In assenza di un termine più adatto si potrebbe definire bulimia tecnologica quella particolare affezione morbosa per cui le organizzazioni acquisiscono tool e applicazioni senza soluzione di continuità. L’unica vera differenza rispetto alla patologia umana è l’assenza di quegli episodi per cui il bulimico cerca di liberarsi della quantità di cibo in eccesso. Il risultato è il progressivo accumularsi e stratificarsi di tecnologie che diventano progressivamente obsolete oppure restano inutilizzate.

La cyber security non fa eccezione e la conferma arriva da una recente ricerca effettuata dalla società specializzata in tema di sicurezza Acronis. Secondo i dati raccolti presso 4.400 utenti di tutto il mondo, l’80 per cento delle organizzazioni ha in funzione contemporaneamente almeno 10 soluzioni destinate alla protezione dei dati e dei sistemi. Nonostante tutto, oltre la metà di esse ha subito perdite di dati o blocchi dei diversi servizi. La conclusione sembrerebbe essere che non saranno le tecnologie a salvare le aziende o almeno da sole non bastano.

Per confermare questa verità basterebbe rammentare per l’ennesima volta che la principale minaccia a sistemi e informazioni è ancora il dito indice delle persone, di frequente scollegato dal cervello. Tuttavia si possono fare almeno altre due considerazioni. La prima riguarda il tema delle vulnerabilità, cioè di quegli errori di progettazione o di programmazione che consentono di accedere e manipolare indebitamente un software. Da questo punto di vista le soluzioni di sicurezza non fanno eccezione.
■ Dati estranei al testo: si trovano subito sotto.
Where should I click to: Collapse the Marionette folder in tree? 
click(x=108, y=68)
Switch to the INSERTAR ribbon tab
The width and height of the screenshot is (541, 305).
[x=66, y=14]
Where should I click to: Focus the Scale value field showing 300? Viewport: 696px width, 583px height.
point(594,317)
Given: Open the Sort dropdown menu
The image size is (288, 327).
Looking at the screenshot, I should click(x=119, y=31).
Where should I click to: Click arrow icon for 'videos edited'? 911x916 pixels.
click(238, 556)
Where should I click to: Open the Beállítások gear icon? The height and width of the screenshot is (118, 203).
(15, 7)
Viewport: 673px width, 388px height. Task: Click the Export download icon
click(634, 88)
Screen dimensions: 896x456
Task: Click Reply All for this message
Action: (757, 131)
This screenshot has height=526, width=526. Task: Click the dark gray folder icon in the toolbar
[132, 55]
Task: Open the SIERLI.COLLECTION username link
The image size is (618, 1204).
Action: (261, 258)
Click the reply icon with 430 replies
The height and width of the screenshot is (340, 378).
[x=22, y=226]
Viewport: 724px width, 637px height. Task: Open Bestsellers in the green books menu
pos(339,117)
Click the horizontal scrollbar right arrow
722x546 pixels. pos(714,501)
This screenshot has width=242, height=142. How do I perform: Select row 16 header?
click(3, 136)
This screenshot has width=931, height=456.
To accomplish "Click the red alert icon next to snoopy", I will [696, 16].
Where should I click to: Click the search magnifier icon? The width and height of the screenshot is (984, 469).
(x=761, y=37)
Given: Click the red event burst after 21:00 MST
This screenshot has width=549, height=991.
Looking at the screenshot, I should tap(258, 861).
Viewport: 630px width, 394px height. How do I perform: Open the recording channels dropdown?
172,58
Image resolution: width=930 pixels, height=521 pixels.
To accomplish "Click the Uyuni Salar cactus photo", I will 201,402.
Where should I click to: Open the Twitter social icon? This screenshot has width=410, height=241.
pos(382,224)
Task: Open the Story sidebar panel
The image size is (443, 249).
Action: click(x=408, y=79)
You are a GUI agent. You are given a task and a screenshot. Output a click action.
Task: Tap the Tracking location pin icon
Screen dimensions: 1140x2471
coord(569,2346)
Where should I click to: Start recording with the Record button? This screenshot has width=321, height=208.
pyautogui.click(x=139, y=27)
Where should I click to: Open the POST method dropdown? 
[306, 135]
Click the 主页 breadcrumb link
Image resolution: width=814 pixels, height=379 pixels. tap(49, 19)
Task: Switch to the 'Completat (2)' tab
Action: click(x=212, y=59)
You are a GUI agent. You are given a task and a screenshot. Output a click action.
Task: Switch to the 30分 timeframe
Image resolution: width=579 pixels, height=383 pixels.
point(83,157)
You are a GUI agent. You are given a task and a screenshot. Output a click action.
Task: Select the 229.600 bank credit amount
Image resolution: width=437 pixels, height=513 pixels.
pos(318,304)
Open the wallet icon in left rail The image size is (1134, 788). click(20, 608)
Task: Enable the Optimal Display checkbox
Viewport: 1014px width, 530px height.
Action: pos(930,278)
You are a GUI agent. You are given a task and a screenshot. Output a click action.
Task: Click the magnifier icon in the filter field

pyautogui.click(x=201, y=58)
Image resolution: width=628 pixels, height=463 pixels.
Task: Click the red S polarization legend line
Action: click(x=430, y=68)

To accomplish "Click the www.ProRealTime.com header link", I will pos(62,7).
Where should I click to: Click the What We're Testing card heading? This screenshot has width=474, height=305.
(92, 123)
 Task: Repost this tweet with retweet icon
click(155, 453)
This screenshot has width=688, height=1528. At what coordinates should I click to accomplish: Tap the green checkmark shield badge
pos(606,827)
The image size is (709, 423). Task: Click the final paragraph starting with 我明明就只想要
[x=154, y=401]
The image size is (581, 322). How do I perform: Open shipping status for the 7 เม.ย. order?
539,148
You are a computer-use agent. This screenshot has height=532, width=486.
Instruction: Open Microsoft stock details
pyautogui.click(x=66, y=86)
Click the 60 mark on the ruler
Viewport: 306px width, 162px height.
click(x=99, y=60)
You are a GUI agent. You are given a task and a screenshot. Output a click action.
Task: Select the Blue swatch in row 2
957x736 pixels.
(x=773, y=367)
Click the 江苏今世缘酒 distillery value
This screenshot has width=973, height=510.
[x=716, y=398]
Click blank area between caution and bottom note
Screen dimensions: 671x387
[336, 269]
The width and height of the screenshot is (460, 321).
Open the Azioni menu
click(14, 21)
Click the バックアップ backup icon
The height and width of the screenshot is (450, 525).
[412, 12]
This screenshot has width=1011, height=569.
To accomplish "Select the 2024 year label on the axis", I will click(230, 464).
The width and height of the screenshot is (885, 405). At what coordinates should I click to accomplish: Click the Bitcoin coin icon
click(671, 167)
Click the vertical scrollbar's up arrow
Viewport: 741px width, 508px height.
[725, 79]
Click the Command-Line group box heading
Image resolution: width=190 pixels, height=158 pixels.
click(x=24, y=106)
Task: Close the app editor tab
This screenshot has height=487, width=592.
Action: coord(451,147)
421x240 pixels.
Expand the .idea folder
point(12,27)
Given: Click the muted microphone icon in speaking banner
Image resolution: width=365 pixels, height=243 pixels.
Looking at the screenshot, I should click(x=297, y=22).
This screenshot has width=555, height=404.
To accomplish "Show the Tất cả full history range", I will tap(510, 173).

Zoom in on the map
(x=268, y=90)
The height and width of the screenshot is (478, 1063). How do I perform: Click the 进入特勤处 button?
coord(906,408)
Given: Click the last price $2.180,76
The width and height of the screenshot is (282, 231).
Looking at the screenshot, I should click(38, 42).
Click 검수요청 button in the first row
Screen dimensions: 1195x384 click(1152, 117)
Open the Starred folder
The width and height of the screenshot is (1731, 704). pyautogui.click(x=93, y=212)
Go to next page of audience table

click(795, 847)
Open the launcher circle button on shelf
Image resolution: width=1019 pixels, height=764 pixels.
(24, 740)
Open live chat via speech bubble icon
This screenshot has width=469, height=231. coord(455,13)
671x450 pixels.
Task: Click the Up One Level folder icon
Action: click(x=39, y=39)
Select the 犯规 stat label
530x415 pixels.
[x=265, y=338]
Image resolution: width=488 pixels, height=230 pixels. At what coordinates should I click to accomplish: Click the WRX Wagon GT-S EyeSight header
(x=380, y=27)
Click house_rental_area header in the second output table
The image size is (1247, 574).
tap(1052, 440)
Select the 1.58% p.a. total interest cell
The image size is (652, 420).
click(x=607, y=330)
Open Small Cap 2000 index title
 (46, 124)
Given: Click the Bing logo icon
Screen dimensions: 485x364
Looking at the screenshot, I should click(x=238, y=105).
Alcuni tra i più clamorosi attacchi sono stati perpetrati proprio sfruttando i bug di sistemi di sicurezza. Recentemente SonicWall, azienda nota per i suoi firewall, ha subito una violazione dei propri sistemi da un gruppo di criminali che ha sfruttato una vulnerabilità dei suoi stessi dispositivi.

La seconda valutazione è di tipo quantitativo: in generale quanto più sono numerose le applicazioni e i tool di un’organizzazione, tanto più sarà facile che i bug di cui sopra siano presenti. Una situazione che da possibile diventa estremamente probabile nel momento in cui un software non è più utilizzato e quindi non viene più manutenuto, ma senza essere disinstallato. Un episodio di questo tipo si è verificato pochi mesi orsono quando ignoti sono riusciti a penetrare nei sistemi che gestiscono la rete idrica di una piccola cittadina della Florida e hanno aumentato di cento volte la concentrazione di soda caustica nell’acqua. Banalmente sono riusciti nell’impresa sfruttando la presenza di un tool per la gestione da remoto dei computer da tempo inutilizzato, ma mai dismesso.

Il vero problema della bulimia tecnologica non è soltanto quello di abbuffarsi di prodotti, ma il fatto che si accompagna alla “stitichezza” di molte organizzazioni.